WHAT IS EXPECTED
Pull out every line below that holds the word "Oils".

=-=-=-=-=

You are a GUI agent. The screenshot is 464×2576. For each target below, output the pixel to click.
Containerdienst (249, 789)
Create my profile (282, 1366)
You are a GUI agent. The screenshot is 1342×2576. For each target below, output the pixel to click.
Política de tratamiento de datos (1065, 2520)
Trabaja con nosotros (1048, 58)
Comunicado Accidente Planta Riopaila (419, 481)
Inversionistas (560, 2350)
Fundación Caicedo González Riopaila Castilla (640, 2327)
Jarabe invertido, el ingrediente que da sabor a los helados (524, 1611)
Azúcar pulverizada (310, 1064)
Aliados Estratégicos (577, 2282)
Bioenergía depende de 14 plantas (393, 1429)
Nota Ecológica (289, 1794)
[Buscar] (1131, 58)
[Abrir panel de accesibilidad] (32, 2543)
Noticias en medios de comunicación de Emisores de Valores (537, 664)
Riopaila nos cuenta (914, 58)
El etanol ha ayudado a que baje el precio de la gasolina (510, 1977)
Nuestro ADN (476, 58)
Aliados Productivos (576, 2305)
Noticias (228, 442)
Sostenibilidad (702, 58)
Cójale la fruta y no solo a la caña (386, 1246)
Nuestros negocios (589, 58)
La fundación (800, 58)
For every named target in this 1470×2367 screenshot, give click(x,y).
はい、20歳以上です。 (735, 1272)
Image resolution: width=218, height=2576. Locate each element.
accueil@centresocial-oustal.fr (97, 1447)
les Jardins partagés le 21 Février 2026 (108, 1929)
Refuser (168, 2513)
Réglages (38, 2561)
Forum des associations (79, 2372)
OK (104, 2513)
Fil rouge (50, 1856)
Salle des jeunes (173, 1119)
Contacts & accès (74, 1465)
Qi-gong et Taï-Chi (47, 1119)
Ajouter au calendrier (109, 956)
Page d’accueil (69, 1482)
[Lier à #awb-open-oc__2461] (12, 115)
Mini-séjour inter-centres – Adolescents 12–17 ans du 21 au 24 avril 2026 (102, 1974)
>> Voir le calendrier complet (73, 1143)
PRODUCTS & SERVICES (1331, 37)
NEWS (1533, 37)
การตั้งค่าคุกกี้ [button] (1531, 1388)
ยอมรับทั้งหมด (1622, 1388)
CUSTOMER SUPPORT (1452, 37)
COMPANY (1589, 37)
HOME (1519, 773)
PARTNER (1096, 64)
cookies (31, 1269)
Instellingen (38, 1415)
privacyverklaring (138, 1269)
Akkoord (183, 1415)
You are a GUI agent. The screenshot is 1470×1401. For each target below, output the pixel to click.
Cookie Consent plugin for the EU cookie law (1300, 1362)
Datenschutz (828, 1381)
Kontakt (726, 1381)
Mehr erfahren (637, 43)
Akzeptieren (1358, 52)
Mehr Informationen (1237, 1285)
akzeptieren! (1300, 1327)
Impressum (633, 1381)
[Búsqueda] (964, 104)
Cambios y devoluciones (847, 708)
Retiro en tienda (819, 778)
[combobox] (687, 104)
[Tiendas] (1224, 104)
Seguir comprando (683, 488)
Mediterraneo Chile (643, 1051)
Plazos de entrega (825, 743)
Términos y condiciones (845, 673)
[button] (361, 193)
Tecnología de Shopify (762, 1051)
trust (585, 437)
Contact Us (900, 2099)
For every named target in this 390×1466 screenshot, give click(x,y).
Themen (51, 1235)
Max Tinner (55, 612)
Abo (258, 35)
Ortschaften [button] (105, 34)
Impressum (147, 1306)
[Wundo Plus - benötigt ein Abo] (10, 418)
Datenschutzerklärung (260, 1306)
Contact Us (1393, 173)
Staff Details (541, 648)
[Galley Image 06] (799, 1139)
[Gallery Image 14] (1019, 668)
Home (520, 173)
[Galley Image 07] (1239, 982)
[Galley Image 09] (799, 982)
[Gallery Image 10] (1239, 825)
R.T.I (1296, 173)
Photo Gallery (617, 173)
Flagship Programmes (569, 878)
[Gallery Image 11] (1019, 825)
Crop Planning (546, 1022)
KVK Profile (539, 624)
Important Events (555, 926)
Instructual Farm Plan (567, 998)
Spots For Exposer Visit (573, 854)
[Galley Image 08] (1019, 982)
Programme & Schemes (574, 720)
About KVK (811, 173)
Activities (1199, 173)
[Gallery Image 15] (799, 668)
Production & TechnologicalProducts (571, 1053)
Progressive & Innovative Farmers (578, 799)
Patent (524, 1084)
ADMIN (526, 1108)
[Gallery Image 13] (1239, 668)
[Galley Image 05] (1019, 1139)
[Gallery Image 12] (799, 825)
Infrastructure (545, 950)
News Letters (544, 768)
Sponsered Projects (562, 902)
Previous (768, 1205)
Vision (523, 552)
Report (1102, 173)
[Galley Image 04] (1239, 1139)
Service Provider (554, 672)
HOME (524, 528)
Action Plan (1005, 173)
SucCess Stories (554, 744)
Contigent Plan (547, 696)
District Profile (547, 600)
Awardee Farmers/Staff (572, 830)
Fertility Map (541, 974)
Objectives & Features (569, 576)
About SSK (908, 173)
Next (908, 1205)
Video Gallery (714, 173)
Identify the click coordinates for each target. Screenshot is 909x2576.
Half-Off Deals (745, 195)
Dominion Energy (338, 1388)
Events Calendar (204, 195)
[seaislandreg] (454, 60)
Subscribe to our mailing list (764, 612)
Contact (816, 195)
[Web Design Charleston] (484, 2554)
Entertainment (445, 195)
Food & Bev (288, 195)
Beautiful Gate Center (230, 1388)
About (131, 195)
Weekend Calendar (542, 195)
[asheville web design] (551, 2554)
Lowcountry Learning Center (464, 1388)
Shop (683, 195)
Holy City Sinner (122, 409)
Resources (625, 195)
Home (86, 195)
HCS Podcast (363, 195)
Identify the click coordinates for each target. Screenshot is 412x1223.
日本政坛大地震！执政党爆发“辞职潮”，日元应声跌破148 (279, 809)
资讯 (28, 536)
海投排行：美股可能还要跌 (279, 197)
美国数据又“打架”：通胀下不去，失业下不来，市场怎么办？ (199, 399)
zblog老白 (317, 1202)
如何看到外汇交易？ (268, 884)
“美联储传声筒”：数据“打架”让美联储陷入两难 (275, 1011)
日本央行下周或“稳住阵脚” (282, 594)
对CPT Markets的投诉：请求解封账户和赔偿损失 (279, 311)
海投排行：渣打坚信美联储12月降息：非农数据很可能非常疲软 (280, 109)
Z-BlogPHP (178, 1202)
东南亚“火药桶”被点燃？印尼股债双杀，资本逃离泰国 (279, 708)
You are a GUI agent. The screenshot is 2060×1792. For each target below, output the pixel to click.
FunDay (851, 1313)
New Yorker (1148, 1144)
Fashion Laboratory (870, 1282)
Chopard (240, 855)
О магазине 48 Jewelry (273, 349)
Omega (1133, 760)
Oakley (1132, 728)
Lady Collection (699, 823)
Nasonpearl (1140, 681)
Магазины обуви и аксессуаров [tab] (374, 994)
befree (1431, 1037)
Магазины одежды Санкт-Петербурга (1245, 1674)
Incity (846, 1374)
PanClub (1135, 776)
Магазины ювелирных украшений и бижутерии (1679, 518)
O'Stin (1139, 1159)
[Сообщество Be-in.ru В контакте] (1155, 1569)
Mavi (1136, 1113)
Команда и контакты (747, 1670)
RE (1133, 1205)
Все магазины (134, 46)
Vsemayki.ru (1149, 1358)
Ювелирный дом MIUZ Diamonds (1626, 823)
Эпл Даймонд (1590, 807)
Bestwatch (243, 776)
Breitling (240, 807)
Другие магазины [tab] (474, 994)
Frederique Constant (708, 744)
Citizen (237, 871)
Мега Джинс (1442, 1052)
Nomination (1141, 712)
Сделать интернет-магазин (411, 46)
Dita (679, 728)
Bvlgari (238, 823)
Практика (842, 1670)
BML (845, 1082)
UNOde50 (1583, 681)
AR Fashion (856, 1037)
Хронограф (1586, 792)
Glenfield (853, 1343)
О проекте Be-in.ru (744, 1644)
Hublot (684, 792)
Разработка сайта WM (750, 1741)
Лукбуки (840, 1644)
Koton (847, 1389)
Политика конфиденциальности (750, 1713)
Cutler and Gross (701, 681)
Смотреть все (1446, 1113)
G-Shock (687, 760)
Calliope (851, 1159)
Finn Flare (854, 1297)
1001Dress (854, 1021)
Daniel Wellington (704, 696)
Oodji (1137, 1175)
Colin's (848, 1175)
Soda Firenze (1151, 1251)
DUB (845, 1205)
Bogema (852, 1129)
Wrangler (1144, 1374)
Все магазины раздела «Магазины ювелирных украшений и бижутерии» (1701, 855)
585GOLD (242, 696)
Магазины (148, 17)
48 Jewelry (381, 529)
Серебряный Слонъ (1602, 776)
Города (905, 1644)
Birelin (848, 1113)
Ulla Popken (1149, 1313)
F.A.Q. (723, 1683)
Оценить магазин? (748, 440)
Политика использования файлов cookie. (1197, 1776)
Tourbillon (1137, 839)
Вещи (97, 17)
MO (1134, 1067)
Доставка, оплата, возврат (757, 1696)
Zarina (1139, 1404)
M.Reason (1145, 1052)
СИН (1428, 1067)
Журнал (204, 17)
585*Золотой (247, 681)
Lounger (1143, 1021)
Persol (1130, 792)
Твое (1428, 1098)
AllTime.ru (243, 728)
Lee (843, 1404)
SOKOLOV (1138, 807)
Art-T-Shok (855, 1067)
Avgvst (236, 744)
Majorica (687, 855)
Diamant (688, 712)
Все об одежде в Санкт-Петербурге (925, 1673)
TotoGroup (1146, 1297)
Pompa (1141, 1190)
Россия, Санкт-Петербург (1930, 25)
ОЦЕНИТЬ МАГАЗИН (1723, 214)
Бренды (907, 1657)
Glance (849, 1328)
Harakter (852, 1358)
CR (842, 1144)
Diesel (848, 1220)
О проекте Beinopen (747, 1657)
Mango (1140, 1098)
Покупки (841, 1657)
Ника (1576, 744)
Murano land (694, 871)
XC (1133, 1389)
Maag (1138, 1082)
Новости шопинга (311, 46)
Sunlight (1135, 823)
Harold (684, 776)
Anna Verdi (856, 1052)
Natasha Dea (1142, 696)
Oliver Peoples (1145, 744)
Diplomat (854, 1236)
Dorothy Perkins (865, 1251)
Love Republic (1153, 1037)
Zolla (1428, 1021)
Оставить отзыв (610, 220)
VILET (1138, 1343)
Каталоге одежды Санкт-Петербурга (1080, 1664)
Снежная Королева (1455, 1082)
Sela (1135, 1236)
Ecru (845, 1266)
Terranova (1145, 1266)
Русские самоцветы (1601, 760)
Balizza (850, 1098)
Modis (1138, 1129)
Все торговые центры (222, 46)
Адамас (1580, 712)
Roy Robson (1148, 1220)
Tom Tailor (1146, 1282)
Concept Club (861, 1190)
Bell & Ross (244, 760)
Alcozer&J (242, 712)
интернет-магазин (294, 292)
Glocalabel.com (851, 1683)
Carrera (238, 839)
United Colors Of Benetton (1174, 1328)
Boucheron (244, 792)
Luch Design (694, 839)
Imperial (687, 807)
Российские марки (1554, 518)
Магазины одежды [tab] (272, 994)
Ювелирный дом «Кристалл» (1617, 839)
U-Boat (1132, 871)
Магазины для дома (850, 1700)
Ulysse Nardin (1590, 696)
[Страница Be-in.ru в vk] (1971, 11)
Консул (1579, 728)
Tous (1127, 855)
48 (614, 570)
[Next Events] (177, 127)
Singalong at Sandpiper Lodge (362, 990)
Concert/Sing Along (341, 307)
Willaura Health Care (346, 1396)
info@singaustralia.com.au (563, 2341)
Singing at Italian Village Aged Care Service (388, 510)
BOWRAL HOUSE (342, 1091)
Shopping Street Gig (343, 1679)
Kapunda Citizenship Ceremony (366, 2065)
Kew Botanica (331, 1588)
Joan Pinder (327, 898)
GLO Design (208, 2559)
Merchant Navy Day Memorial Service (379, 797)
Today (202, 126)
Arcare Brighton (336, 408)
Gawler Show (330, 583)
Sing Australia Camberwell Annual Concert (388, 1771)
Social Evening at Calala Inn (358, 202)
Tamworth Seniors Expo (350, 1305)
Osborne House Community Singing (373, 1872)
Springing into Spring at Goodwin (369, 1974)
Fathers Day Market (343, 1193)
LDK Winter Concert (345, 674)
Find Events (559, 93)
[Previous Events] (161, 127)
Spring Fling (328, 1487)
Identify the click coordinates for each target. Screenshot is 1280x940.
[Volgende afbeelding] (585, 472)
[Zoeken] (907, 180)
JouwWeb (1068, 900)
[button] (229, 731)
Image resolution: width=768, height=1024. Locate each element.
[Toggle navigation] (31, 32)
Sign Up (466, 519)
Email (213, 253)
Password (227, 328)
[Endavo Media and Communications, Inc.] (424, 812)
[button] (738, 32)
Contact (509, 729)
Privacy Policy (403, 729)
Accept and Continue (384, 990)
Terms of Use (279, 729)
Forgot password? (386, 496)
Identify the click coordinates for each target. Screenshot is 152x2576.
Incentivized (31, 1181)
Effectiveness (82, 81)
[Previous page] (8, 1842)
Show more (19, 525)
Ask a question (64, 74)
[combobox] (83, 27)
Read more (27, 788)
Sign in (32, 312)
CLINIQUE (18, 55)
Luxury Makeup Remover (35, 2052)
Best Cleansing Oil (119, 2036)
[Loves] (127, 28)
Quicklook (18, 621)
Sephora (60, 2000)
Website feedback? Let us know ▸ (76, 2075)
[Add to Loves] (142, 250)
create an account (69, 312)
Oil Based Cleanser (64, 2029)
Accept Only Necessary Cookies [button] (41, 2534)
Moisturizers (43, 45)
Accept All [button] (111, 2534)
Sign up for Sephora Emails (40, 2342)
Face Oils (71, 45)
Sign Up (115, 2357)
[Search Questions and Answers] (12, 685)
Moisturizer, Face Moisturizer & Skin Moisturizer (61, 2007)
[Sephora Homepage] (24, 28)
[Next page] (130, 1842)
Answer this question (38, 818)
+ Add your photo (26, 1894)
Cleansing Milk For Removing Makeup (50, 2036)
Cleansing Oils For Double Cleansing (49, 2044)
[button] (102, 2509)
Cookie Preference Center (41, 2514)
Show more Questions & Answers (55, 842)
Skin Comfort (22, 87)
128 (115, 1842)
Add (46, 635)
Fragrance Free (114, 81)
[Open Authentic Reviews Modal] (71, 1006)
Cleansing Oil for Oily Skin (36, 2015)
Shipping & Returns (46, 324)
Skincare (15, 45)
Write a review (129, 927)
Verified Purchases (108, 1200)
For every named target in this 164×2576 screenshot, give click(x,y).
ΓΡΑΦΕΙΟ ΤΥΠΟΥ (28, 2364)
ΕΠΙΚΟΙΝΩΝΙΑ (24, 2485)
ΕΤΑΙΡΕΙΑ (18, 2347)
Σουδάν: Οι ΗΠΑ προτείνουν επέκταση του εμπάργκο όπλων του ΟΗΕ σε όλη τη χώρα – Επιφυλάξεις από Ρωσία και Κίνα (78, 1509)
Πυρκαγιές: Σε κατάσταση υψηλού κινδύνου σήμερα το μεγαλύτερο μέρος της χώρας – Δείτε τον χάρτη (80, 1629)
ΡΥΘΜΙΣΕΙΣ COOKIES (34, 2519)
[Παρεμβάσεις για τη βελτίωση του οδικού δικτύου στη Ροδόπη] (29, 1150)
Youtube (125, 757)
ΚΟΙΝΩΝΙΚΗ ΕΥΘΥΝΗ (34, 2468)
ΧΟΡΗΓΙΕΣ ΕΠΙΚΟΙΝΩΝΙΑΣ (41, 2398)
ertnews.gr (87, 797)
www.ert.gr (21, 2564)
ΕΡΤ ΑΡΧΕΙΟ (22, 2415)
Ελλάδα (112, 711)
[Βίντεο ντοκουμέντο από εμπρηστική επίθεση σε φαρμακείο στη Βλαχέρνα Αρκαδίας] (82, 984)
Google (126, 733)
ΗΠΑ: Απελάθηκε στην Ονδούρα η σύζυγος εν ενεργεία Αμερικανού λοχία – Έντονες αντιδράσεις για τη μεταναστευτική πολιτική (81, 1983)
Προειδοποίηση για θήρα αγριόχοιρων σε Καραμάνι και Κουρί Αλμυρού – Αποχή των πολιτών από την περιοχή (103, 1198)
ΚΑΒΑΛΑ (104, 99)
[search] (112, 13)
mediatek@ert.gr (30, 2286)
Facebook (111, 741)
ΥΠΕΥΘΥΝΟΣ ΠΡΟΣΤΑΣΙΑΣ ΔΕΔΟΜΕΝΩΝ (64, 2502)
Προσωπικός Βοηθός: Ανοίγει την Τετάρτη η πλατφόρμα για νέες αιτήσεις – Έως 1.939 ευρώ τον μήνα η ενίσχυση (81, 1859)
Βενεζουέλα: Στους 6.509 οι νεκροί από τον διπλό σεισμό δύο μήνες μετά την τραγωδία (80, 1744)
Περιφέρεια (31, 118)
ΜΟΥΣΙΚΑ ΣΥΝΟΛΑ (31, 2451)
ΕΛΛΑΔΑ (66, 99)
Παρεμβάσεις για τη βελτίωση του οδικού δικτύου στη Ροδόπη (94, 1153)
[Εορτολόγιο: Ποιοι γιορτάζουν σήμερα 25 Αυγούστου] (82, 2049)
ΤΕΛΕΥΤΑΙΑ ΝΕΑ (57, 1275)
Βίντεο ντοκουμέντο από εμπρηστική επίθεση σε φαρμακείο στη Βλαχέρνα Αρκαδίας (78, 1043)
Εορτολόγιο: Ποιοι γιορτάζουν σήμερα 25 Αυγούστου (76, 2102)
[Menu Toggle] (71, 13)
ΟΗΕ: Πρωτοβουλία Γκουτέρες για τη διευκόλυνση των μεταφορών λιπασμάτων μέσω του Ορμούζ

=-=-=-=-=

SOLUTION TO THE PROBLEM
Face Oils (71, 45)
Cleansing Oils For Double Cleansing (49, 2044)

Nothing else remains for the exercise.